▶ _Request_: Reproduce the lines of the listing below word for word, beginning with the line that contains "Given: Select the Upload Audio cloud icon" and continuing through the final line of the listing. Leave the pictures out of your reproduction.

(Pointing records for screenshots and pages)

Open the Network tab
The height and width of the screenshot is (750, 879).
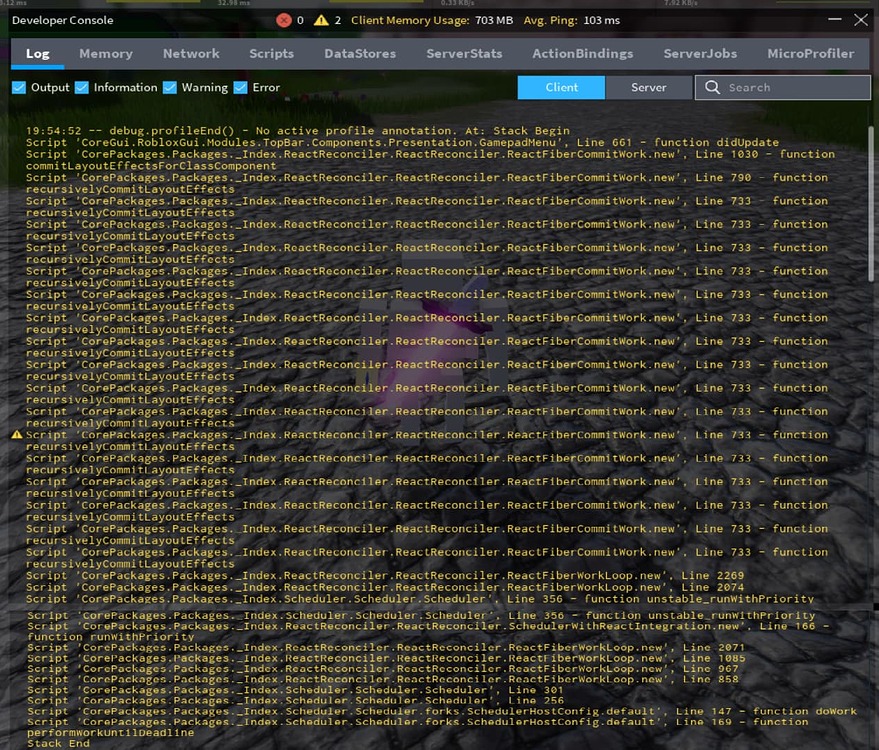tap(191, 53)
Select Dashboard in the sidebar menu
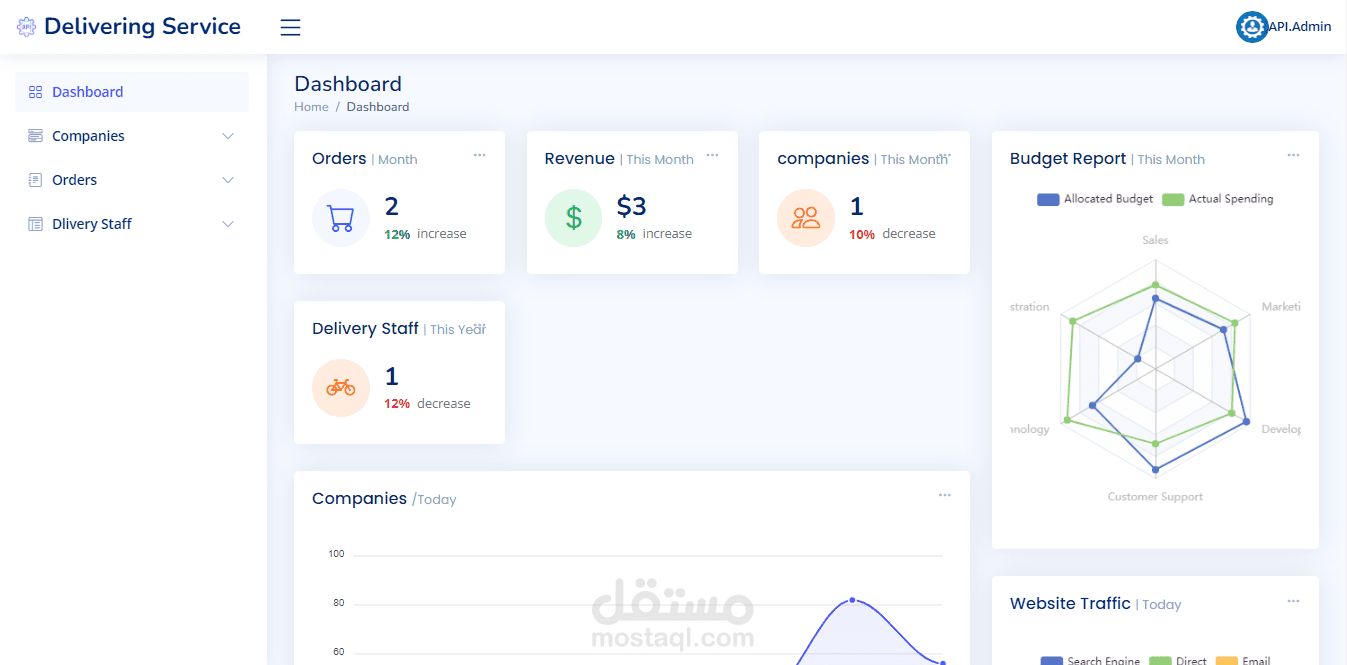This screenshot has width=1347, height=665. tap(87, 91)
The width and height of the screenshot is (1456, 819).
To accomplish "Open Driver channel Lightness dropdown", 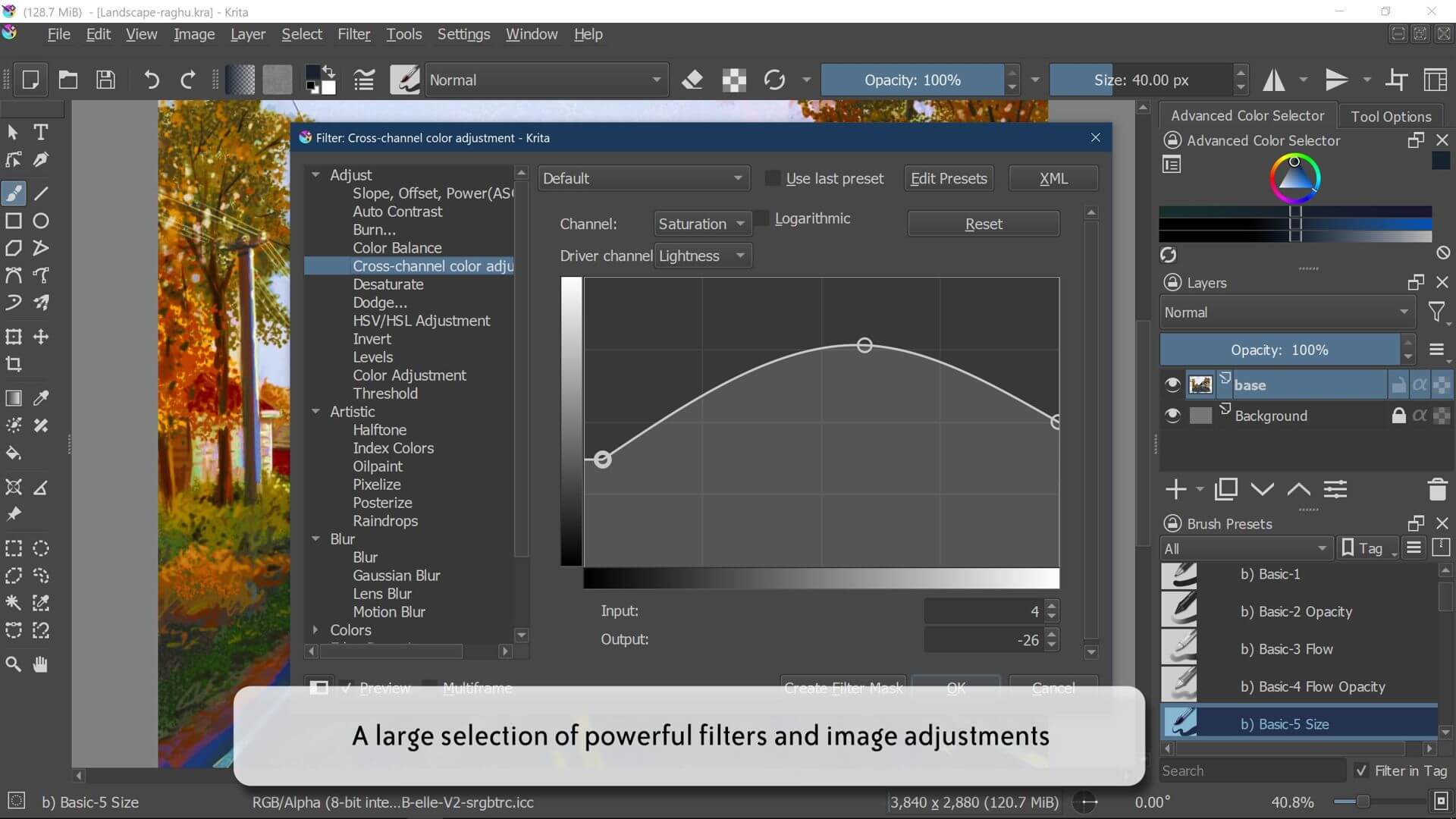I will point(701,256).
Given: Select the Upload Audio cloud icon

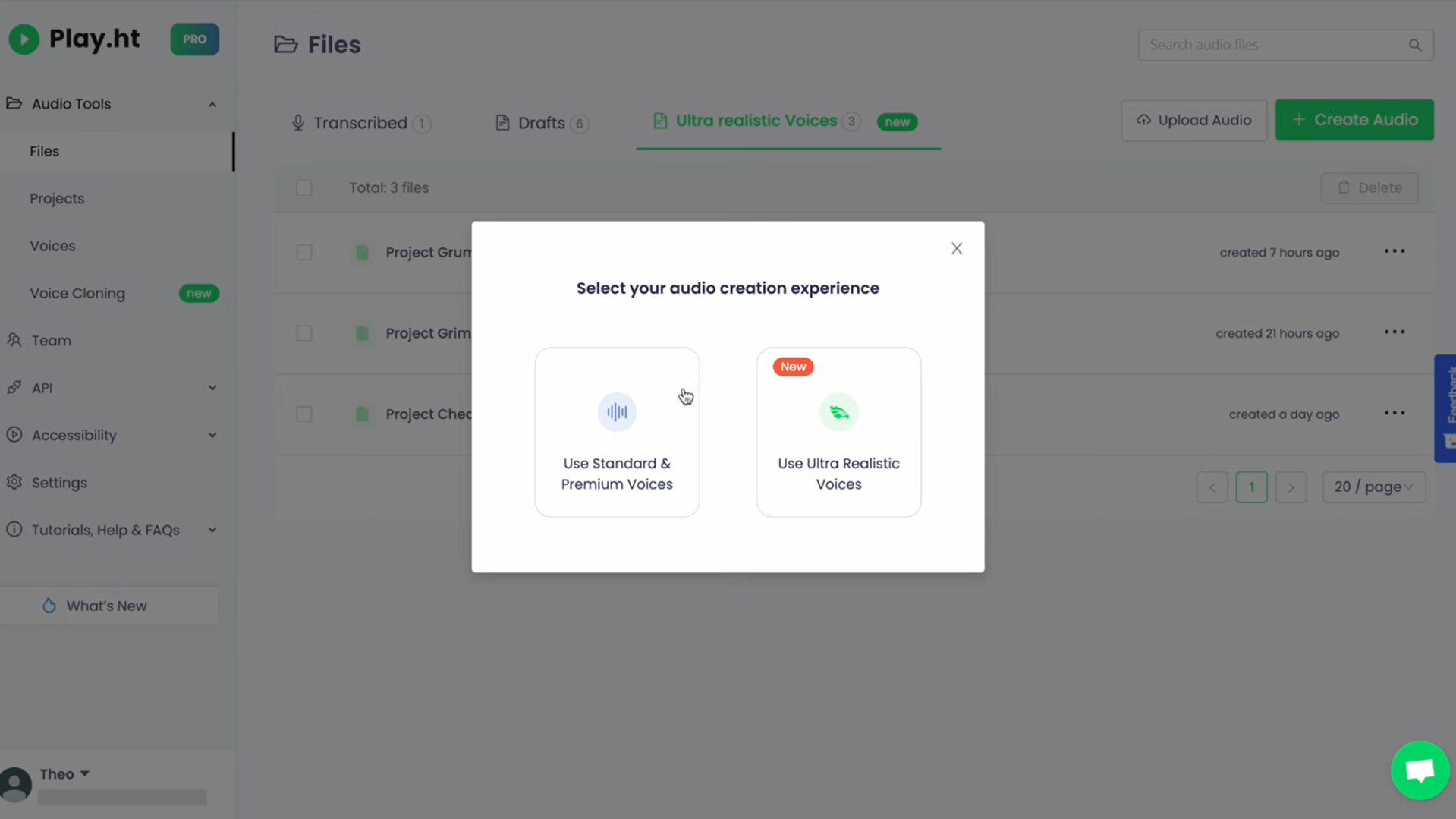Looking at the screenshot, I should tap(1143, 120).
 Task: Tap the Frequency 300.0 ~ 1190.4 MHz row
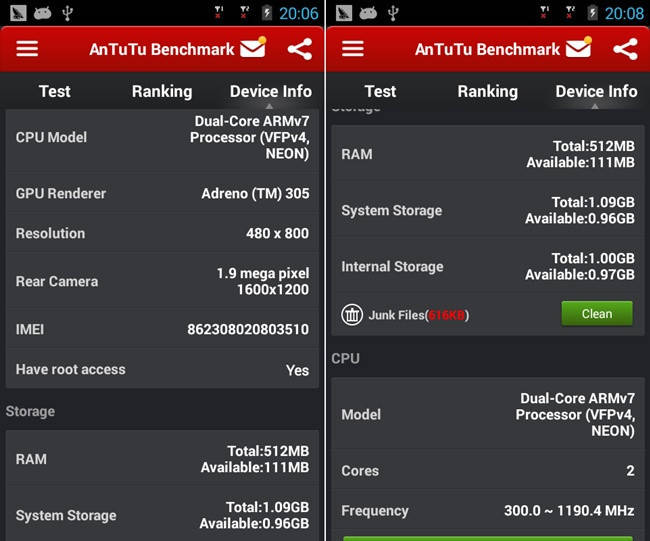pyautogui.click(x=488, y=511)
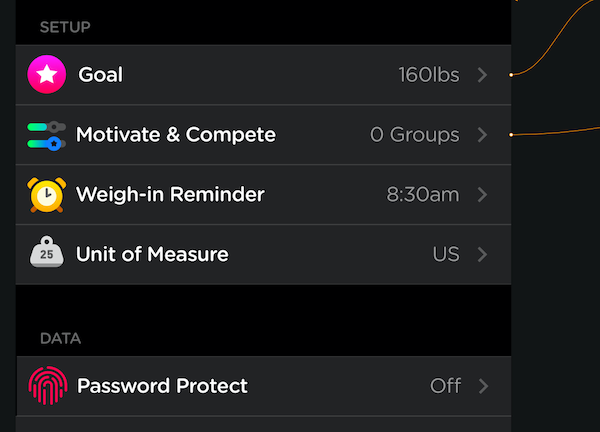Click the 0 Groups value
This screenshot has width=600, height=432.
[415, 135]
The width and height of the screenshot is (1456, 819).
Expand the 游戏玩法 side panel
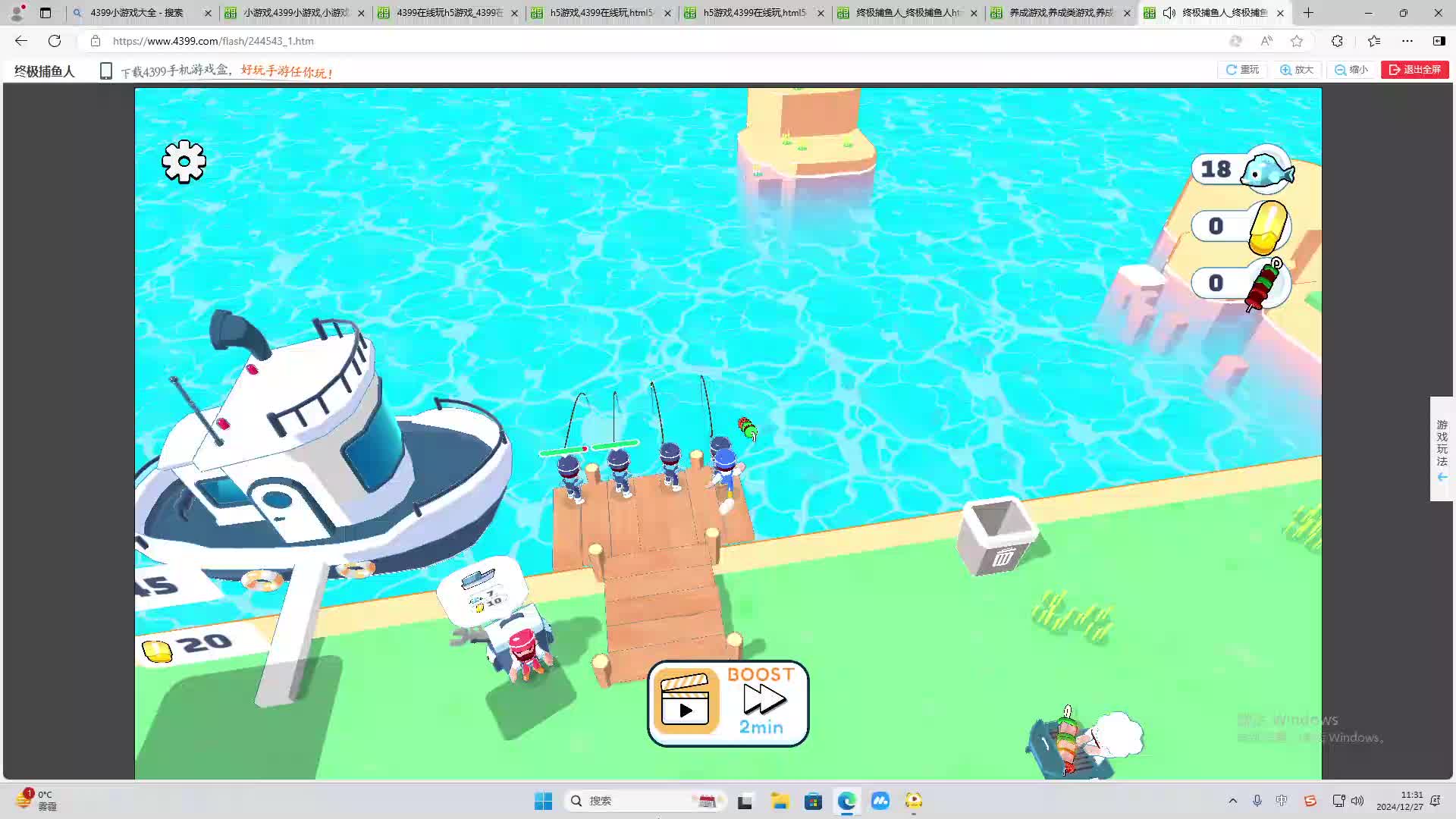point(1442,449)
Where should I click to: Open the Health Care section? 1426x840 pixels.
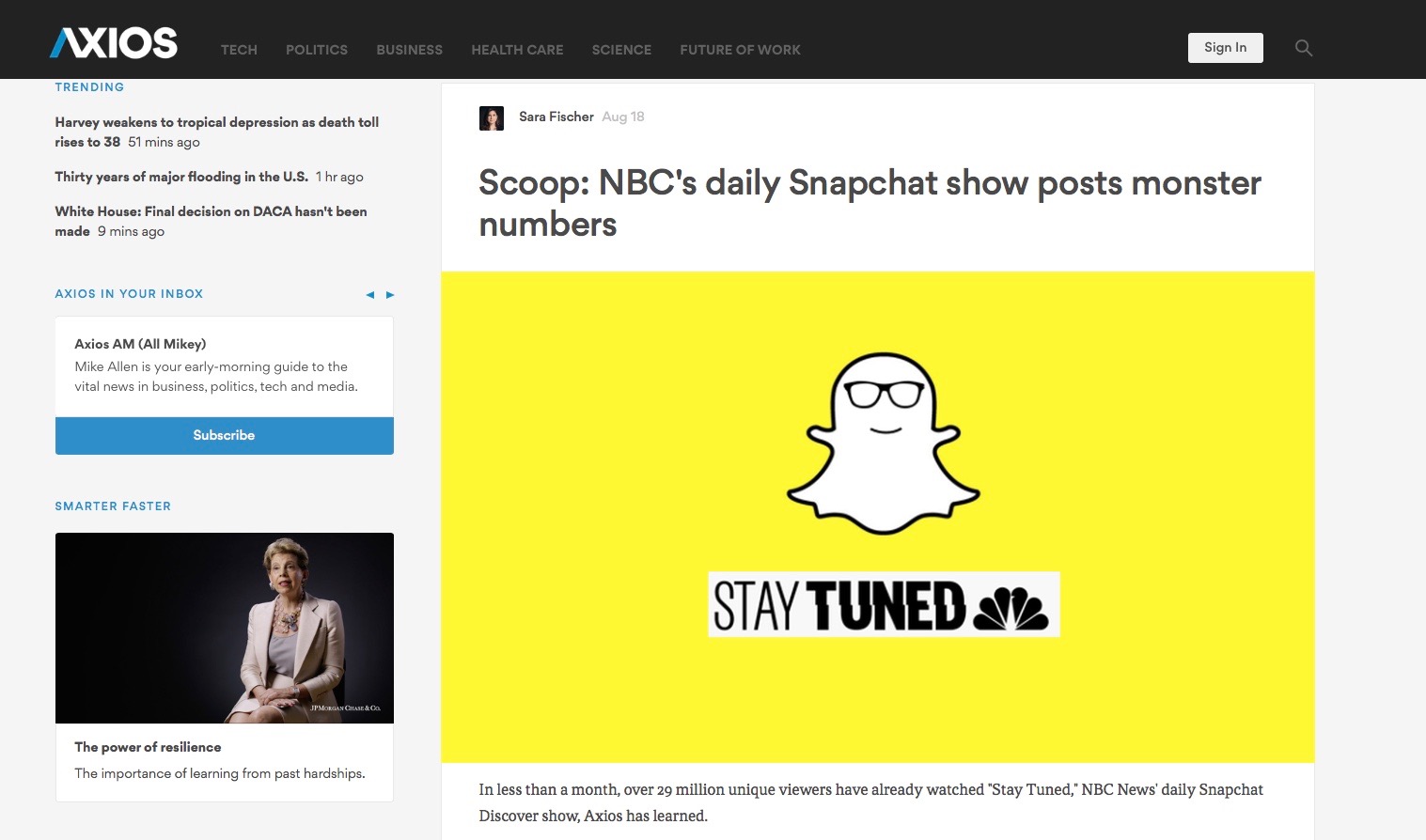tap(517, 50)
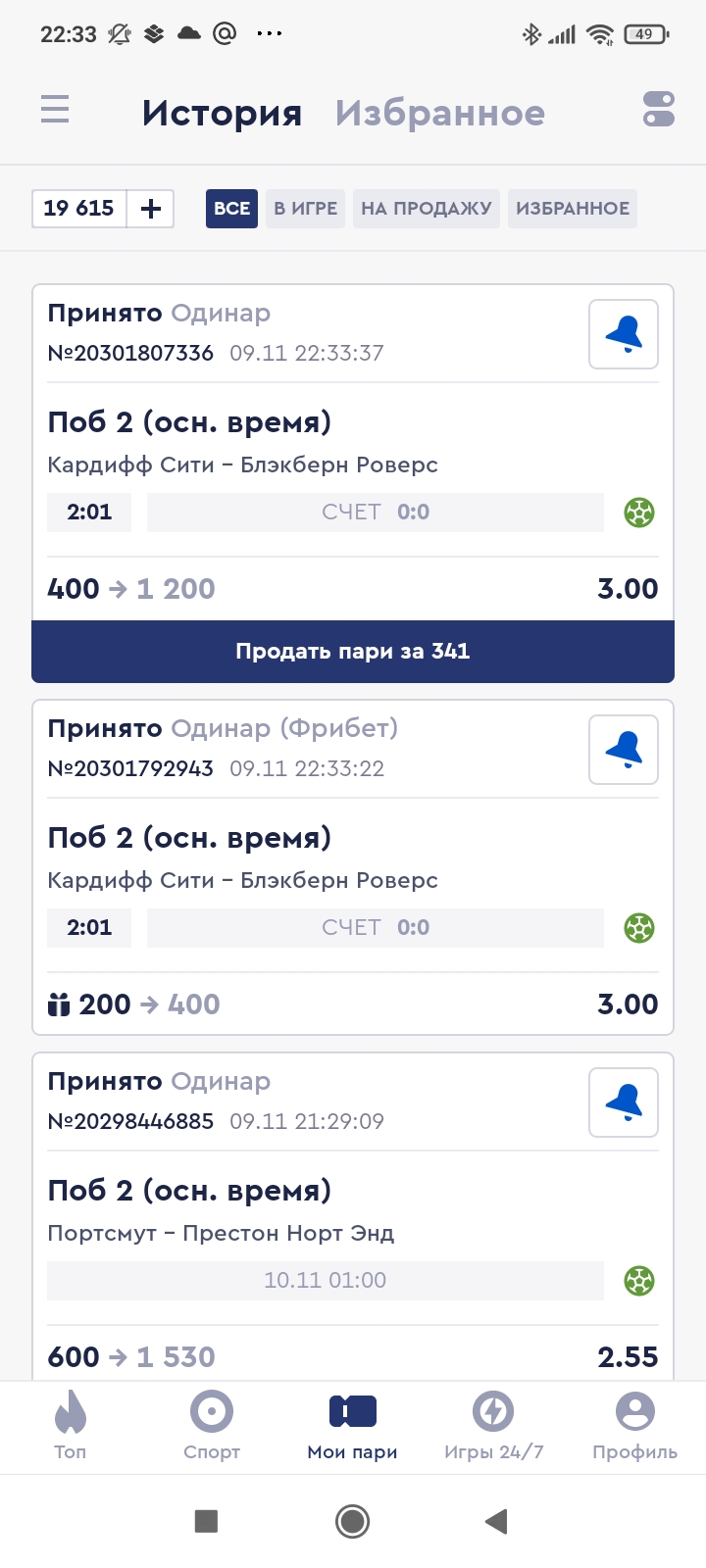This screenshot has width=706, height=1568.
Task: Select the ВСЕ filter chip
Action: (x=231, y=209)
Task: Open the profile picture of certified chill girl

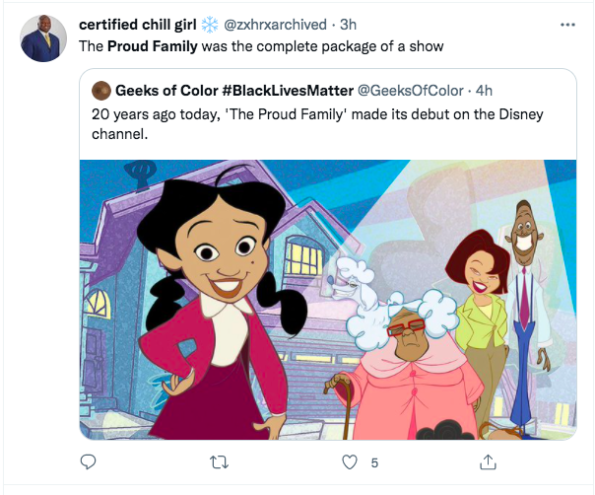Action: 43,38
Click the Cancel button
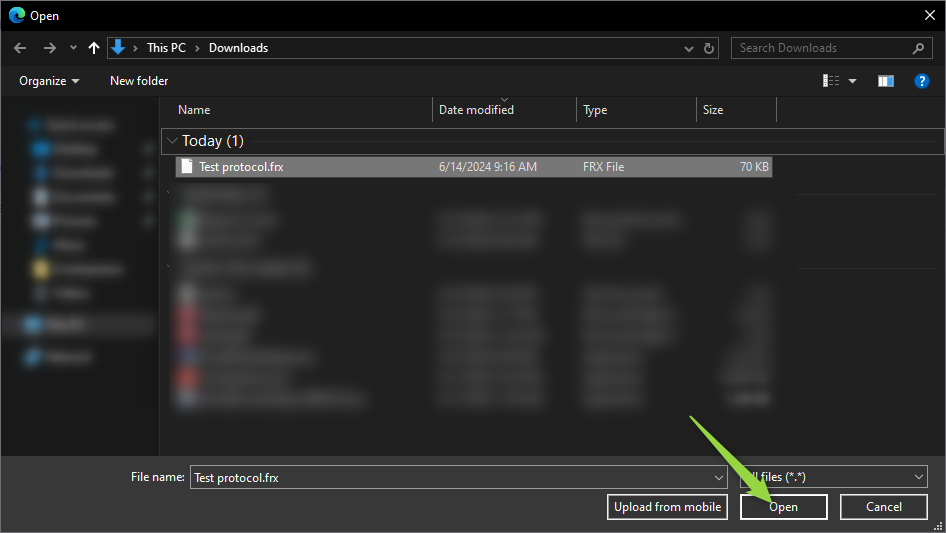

▶ _Answer to the task_:
Given: Select the Upload Audio cloud icon

Looking at the screenshot, I should tap(1143, 120).
 Task: Tap the Frequency 300.0 ~ 1190.4 MHz row
pyautogui.click(x=488, y=511)
Click the 0 Groups value
This screenshot has width=600, height=432.
[415, 135]
The width and height of the screenshot is (1456, 819).
Expand the 游戏玩法 side panel
point(1442,449)
Where should I click to: Open the Health Care section? 1426x840 pixels.
tap(517, 50)
This screenshot has width=706, height=1568.
Task: Select the ВСЕ filter chip
Action: (x=231, y=209)
Task: Open the profile picture of certified chill girl

Action: 43,38
Click the Cancel button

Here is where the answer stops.